A decisão do prefeito Tuga Angerami (PDT) de acionar o Tribunal de Justiça do Estado de São Paulo (TJ) para tentar derrubar a lei que corta o salário de quem ganha mais de R$ 6,4 mil reais no Município causou reação imediata da oposição ontem na Câmara Municipal. O vereador José Carlos Batata (PT) anunciou que vai entrar com representação junto ao Ministério Público (MP) contra o prefeito para que ele cumpra a lei que determina o subteto para os salários.
Os vereadores do PSDB, Marcelo Borges e Benedito da Silva vão discutir a adesão à medida com o petista a partir de hoje. Já a assessoria de imprensa do prefeito comentou ontem que Tuga Angerami vai avaliar se enviará à Câmara um projeto de lei para regularizar o limite salarial para quem ganha acima de R$ 6,4 mil mensais, tornando constitucional a lei que ele questiona na Justiça.
Na semana passada, Silva subiu na tribuna da Câmara para criticar que alguns profissionais da Saúde estão recebendo salários próximos do recebido pelo prefeito – R$ 12 mil. A lei do subteto exige que o Executivo aplique redutor toda vez que o salário do servidor ultrapassar a 55% do salário do chefe do Executivo. Ou seja, nenhum servidor poderia ganhar mais do R$ 6,4 mil mensais.
Agora, a intenção da medida junto à Promotoria é fazer com que o chefe do Executivo cumpra a lei municipal de 1997 que impede que os servidores recebam salário superior ao subteto. A lei não foi aplicada nas gestões de Antonio Izzo Filho, Nilson Costa e no primeiro ano da administração Tuga Angerami. Mas a sua aplicação só teria abrangência para os últimos cinco anos, isso se Tuga não conseguir no Tribunal de Justiça liminar suspendendo os seus efeitos.
Ontem, o procurador geral do Município, Maurício Porto, protocolou, em São Paulo, a ação direta de inconstitucionalidade contra a lei, de autoria de Toninho Garmes (PSDB) e Roberto Bueno, conforme noticiou o Jornal da Cidade, com exclusividade, na edição de ontem.
Para o vereador Batata, a decisão do prefeito não tem fundamento e a lei já deveria ser cumprida. “Ele precisa cumprir o que determina a lei que a Câmara aprovou”, argumentou o vereador, que pretende convidar outros parlamentares para assinar a representação. “O texto já está pronto, só vou conversar com alguns vereadores antes de protocolar.

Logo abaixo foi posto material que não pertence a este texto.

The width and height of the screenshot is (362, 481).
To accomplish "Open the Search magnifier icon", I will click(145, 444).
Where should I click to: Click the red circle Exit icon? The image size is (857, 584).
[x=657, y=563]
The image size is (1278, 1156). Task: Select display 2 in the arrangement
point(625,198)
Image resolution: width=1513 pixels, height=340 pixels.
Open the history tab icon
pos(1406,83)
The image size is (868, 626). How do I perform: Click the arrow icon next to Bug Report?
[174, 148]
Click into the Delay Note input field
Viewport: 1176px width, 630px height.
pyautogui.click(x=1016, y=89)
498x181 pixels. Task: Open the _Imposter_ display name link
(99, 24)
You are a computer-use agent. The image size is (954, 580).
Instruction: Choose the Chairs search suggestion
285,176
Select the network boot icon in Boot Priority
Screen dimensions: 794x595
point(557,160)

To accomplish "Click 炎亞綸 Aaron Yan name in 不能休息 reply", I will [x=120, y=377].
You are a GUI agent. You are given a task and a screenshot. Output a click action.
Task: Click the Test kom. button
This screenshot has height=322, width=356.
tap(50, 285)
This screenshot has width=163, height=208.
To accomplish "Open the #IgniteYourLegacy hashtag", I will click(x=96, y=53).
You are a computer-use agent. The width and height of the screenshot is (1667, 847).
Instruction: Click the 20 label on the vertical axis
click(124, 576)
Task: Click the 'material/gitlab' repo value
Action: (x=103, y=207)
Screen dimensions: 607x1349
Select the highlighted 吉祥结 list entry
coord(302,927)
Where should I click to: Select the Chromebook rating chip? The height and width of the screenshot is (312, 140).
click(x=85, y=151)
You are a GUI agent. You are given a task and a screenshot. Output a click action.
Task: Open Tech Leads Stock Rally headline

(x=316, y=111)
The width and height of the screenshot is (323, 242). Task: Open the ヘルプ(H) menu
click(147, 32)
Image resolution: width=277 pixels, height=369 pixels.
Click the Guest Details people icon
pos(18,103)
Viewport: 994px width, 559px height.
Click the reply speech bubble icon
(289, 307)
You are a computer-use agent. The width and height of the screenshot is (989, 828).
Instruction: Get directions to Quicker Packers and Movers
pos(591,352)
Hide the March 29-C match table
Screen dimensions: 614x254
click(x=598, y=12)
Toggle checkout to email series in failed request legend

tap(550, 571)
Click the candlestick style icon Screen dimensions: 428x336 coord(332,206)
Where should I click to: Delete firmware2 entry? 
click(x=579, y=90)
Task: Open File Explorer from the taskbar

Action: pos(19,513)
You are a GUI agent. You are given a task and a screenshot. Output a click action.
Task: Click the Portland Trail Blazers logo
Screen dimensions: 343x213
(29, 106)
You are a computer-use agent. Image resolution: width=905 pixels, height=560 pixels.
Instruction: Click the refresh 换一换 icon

Até o final de semana darei entrada na representação”, disse.
Servidores
O Sindicato dos Servidores Municipais de Bauru (Sinserm) recebeu com indignação e ironia a atitude do prefeito Tuga Angerami. Ontem, a direção da entidade se reuniu com o prefeito para a apresentação da pauta de reivindicações da campanha salarial deste ano. Sobre a lei que estipula subteto para os salários a partir de R$ 6,4 mil, a diretora do Sinserm Idelma Corral disse que o prefeito não tem critérios para tratar o servidor. “Enquanto ele protege alguns que ganham muito, os que ganham o básico ficam de fora”, reclamou.
A sindicalista afirmou que o prefeito não respeita a diferença entre as grades salariais dos servidores, mantendo todos abaixo dos valores corretos, mas em contrapartida quer defender os altos salários. “É claro que há casos em que os servidores até têm direito, com as incorporações, mas se existe uma lei, ela deve ser cumprida”, frisou.